The initial proposal deadline is November 19, 2018, the US space agency added.
"We are looking for ways to not only conduct lunar science but to also use the Moon as a science platform to look back at the Earth, observe the Sun, or view the vast Universe," said Steve Clarke, Deputy Associate Administrator for Exploration in the Science Mission Directorate at NASA.
"In terms of technology, we are interested in those instruments or systems that will help future missions -- both human and robotic -- explore the Moon and feed forward to future Mars missions," Clarke added.
On early missions, science instruments will likely gather data related to heat flow within the Moon's interior, solar wind and atmosphere as well as dust detection.

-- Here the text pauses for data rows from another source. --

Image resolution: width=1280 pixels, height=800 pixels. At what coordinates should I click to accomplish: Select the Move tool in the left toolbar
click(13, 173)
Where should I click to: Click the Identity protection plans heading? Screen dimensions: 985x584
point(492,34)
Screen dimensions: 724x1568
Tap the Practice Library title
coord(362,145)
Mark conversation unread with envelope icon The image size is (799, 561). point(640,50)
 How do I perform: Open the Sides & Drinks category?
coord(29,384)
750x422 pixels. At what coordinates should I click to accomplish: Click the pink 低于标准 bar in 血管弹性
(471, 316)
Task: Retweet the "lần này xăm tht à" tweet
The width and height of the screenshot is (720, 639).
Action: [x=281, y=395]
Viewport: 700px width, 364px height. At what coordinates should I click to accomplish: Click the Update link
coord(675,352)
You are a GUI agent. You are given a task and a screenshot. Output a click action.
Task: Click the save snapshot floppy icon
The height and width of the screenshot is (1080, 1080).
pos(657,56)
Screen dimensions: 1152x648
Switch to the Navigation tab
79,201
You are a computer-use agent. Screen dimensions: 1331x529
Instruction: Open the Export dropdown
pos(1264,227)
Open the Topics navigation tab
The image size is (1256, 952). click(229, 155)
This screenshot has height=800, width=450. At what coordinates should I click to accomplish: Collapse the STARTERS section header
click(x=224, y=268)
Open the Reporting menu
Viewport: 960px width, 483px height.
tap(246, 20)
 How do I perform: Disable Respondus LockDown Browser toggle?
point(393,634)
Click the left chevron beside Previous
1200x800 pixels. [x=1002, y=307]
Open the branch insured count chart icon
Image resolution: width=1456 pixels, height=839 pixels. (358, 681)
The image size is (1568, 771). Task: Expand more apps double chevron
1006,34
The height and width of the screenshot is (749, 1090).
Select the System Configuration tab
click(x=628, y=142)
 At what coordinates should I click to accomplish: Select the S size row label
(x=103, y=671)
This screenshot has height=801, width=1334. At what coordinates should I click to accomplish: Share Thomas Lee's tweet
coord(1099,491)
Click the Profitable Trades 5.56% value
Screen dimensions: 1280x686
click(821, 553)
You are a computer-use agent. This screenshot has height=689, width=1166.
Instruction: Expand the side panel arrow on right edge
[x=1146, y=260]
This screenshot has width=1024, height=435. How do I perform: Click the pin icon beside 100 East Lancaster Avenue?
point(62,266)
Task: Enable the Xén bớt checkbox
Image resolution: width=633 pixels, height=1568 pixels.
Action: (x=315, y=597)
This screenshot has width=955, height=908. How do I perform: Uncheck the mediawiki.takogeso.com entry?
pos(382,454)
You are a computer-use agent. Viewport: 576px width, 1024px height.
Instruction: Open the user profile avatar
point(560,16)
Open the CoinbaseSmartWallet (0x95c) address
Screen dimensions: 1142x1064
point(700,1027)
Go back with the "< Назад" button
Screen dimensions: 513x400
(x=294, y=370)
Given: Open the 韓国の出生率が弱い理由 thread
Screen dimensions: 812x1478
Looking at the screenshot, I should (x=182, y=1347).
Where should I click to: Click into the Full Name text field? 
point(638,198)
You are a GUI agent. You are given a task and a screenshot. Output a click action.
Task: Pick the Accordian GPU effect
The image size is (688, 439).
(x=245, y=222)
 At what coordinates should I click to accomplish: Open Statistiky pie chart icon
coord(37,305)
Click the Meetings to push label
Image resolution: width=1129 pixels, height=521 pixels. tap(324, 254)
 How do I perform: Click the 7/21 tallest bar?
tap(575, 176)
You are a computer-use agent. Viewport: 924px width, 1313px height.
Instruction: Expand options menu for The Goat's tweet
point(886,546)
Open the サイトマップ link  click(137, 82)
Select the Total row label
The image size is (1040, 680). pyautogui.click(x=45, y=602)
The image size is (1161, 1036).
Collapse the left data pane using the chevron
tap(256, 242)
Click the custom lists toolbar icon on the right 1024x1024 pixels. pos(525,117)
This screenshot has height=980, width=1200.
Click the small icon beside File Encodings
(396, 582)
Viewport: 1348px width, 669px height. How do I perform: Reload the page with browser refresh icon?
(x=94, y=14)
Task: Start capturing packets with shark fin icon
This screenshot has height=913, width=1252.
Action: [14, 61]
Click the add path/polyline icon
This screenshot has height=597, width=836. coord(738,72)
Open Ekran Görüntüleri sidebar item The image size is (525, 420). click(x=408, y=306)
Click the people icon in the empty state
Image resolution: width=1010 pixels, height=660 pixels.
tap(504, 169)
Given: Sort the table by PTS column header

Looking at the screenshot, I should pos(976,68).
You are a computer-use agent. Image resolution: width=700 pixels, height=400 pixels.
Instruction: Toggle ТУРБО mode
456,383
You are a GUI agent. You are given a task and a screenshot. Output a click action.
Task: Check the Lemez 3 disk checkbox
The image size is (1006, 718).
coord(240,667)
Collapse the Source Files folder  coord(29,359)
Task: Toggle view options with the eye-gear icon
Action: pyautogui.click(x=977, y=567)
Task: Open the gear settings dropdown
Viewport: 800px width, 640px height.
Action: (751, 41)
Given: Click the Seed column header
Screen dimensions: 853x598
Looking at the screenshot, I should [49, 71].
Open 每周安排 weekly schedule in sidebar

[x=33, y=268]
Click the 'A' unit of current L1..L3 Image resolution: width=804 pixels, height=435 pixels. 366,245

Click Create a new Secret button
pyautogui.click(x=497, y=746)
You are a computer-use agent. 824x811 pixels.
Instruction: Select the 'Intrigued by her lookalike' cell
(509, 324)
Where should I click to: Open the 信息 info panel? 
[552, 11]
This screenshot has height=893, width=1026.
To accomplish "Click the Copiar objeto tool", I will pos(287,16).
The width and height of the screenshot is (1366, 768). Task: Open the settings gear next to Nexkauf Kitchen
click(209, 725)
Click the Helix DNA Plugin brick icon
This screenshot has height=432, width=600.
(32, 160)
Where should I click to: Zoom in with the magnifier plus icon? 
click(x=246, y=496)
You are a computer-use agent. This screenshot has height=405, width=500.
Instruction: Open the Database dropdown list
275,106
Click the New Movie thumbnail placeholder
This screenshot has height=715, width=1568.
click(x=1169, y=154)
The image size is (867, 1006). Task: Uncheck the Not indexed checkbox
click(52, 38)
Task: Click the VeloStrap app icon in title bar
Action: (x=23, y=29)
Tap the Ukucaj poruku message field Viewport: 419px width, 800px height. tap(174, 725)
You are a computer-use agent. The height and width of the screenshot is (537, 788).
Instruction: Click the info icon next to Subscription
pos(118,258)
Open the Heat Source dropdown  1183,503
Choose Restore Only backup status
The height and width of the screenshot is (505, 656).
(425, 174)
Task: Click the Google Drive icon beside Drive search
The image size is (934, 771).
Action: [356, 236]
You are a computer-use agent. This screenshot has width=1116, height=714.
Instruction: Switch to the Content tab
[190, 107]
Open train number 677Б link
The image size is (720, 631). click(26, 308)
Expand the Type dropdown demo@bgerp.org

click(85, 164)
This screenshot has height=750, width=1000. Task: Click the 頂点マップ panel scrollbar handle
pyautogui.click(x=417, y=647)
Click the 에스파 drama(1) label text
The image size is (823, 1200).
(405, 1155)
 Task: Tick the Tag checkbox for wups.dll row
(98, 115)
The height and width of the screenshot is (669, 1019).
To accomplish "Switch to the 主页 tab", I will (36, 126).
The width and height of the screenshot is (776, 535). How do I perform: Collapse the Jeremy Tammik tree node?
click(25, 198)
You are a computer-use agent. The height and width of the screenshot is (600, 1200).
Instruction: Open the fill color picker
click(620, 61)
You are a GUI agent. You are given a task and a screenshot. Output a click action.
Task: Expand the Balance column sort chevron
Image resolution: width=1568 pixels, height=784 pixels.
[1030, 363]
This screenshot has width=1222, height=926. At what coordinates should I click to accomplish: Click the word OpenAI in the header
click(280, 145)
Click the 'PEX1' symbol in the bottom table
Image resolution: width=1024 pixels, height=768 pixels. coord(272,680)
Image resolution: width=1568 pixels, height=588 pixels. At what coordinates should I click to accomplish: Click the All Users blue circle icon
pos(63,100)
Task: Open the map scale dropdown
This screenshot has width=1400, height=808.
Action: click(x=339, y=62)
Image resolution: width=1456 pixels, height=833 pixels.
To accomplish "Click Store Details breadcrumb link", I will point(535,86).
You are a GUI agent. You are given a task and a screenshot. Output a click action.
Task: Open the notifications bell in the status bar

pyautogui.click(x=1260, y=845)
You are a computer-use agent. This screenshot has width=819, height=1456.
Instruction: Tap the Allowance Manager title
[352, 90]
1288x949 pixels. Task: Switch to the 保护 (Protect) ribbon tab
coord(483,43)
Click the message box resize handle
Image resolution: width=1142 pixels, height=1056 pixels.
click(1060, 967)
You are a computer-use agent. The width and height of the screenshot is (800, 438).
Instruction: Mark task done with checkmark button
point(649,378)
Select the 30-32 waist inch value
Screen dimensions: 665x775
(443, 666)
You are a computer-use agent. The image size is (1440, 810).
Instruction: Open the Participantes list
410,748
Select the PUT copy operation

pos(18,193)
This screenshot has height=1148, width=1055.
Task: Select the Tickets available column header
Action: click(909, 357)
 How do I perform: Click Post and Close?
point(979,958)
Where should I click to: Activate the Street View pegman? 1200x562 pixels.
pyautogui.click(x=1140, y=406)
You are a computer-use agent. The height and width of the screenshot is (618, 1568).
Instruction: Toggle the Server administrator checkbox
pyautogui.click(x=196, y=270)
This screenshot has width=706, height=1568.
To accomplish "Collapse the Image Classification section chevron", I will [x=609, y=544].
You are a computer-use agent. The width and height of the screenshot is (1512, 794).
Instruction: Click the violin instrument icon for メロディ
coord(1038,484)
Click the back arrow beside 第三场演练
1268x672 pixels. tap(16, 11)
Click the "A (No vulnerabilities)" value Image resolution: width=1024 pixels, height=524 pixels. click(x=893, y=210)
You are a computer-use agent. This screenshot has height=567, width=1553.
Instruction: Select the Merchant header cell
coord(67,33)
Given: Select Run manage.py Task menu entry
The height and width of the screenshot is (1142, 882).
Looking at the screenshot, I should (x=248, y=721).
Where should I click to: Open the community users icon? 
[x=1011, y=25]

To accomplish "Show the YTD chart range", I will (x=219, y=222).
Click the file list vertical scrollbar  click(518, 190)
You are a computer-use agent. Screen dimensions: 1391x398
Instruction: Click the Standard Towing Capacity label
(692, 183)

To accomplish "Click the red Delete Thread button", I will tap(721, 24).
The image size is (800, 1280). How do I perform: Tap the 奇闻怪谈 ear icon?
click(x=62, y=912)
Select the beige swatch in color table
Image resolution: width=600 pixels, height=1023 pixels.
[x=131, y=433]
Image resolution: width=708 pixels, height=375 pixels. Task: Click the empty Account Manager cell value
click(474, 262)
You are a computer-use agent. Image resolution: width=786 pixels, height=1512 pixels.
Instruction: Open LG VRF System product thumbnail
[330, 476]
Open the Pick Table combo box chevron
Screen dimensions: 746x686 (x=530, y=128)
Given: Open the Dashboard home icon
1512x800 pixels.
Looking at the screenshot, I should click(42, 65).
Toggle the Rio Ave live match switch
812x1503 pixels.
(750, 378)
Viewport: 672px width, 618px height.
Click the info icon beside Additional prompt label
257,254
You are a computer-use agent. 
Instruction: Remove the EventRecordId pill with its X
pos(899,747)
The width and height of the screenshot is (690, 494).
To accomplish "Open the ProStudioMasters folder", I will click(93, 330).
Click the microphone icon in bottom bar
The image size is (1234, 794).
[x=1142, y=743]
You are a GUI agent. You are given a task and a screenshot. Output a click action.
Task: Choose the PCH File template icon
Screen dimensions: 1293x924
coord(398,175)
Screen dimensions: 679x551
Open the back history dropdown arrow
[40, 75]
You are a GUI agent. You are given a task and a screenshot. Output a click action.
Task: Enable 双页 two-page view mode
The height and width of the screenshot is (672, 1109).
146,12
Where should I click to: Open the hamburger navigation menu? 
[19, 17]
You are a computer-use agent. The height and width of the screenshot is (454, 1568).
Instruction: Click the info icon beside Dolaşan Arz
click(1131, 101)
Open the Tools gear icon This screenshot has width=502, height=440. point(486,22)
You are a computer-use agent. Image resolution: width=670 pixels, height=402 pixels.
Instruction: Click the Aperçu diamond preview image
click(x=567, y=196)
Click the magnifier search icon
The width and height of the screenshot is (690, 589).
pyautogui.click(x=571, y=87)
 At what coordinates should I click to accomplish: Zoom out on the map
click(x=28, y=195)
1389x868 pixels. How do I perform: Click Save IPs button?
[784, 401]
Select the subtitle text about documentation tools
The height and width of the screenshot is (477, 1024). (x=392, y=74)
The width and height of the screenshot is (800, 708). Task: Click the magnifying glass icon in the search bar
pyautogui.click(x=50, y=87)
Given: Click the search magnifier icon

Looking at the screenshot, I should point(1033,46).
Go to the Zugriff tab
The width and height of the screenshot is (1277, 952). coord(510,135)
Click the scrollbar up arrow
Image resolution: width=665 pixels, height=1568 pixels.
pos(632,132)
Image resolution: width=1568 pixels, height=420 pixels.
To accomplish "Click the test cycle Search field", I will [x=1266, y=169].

Lander payloads could also conduct technology demonstrations, using the Moon as a technology testbed for Mars.
"The strategy is that these early missions will help us prepare for more complex future missions such as searching for usable resources, building up a seismic network to understand the Moon's internal structure, and studying the lunar mineralogy and chemistry to understand the Moon's origins," Clarke said.
The US space agency is implementing a plan for Americans to orbit the Moon starting in 2023, and land astronauts on the surface no later than the late 2020s.
A key component of establishing the first permanent American presence and infrastructure on and around the Moon is the Gateway, a lunar orbiting platform to host astronauts farther from Earth than ever before.
NASA believes that the work it does on the Moon in the coming years would help it send a series of crewed missions to Mars, scheduled to start in the 2030s.